- **WHAT THE TASK REQUIRES**
Extract every line of the records below that contains the string "screenshot".

- **DATA FOR THIS TASK**
↓
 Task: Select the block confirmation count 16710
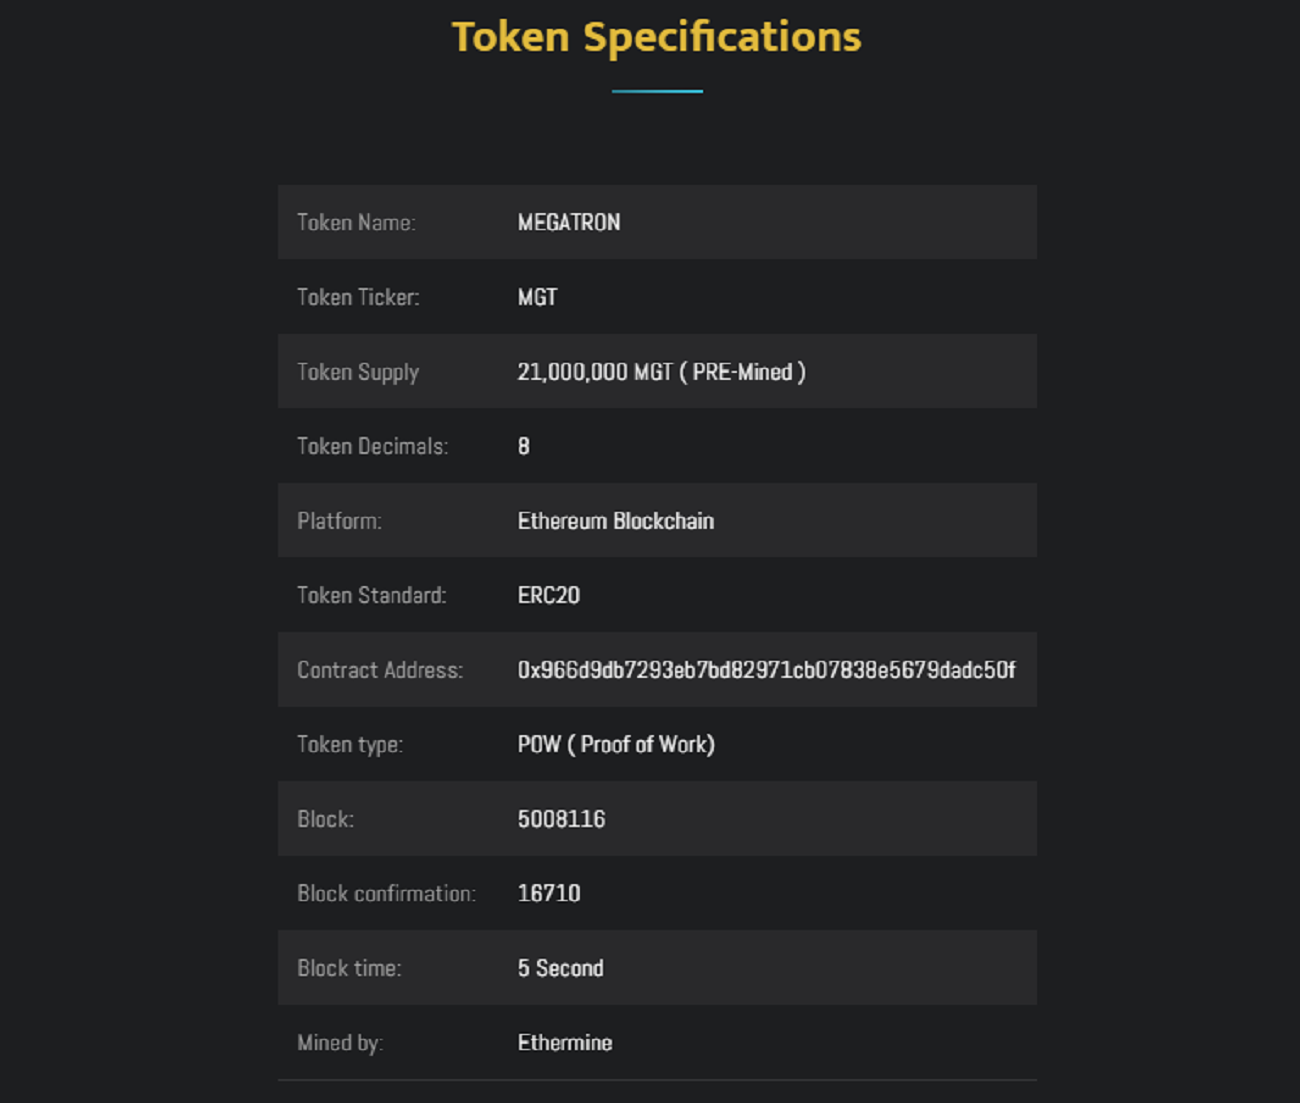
↑
↓
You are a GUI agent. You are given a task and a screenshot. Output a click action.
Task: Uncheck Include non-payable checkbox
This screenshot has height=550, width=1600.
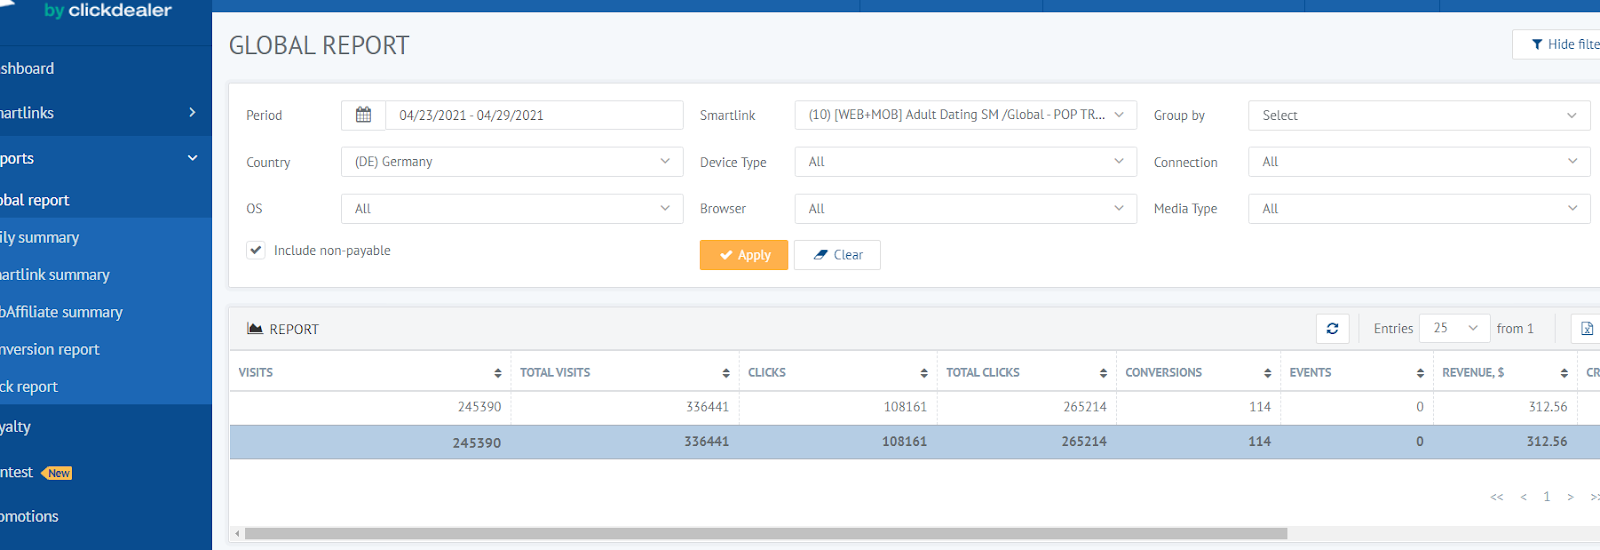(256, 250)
↑
- **FINISHED TASK**
You are a GUI agent. You are given a task and a screenshot. Output a click action.
This screenshot has height=550, width=1600.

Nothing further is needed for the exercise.